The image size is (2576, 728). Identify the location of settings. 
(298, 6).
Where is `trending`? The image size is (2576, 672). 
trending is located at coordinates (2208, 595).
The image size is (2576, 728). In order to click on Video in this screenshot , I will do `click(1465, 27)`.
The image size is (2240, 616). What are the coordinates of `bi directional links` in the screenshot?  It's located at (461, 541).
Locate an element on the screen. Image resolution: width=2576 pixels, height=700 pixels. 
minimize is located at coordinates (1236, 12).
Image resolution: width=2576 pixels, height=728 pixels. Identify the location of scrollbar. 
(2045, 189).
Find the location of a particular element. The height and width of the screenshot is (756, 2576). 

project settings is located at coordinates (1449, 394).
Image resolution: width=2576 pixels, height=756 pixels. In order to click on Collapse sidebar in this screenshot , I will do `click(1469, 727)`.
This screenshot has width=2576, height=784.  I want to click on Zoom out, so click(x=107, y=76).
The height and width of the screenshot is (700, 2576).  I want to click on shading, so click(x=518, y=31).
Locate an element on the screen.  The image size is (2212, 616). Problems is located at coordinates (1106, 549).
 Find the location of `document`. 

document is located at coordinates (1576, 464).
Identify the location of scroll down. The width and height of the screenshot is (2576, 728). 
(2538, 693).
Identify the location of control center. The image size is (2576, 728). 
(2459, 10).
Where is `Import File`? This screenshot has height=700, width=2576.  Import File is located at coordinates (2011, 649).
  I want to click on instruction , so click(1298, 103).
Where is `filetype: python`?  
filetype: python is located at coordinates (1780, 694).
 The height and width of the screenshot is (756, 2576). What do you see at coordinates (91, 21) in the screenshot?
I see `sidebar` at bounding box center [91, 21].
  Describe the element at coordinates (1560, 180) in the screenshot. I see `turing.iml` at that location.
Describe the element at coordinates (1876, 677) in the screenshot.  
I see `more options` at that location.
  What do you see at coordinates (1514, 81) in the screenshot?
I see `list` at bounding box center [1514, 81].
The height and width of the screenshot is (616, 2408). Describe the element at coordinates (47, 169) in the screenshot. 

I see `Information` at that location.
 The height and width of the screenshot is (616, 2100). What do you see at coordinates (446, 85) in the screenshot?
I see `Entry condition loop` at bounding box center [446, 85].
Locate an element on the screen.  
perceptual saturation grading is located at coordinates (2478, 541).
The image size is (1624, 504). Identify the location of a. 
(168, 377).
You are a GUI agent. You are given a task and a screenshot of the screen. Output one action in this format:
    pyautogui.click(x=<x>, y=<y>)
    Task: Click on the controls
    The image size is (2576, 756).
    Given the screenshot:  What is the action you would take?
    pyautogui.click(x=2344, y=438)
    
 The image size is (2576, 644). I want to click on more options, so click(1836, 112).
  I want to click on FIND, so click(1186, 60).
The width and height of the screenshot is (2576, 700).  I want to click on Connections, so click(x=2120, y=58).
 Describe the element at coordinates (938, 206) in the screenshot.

* * * * *

Instructions to follow
Repeat the items above word for word, from the very start through the line that contains "Describe the element at coordinates (1560, 180)", with both ends included.

Worked answer
The image size is (2576, 728). Identify the location of settings. 
(298, 6).
Where is `trending`? The image size is (2576, 672). 
trending is located at coordinates (2208, 595).
The image size is (2576, 728). In order to click on Video in this screenshot , I will do `click(1465, 27)`.
The image size is (2240, 616). What are the coordinates of `bi directional links` in the screenshot?  It's located at (461, 541).
Locate an element on the screen. Image resolution: width=2576 pixels, height=700 pixels. 
minimize is located at coordinates (1236, 12).
Image resolution: width=2576 pixels, height=728 pixels. Identify the location of scrollbar. 
(2045, 189).
Find the location of a particular element. The height and width of the screenshot is (756, 2576). 

project settings is located at coordinates (1449, 394).
Image resolution: width=2576 pixels, height=756 pixels. In order to click on Collapse sidebar in this screenshot , I will do `click(1469, 727)`.
This screenshot has width=2576, height=784.  I want to click on Zoom out, so click(x=107, y=76).
The height and width of the screenshot is (700, 2576).  I want to click on shading, so click(x=518, y=31).
Locate an element on the screen.  The image size is (2212, 616). Problems is located at coordinates (1106, 549).
 Find the location of `document`. 

document is located at coordinates (1576, 464).
Identify the location of scroll down. The width and height of the screenshot is (2576, 728). 
(2538, 693).
Identify the location of control center. The image size is (2576, 728). 
(2459, 10).
Where is `Import File`? This screenshot has height=700, width=2576.  Import File is located at coordinates (2011, 649).
  I want to click on instruction , so click(1298, 103).
Where is `filetype: python`?  
filetype: python is located at coordinates (1780, 694).
 The height and width of the screenshot is (756, 2576). What do you see at coordinates (91, 21) in the screenshot?
I see `sidebar` at bounding box center [91, 21].
  Describe the element at coordinates (1560, 180) in the screenshot. I see `turing.iml` at that location.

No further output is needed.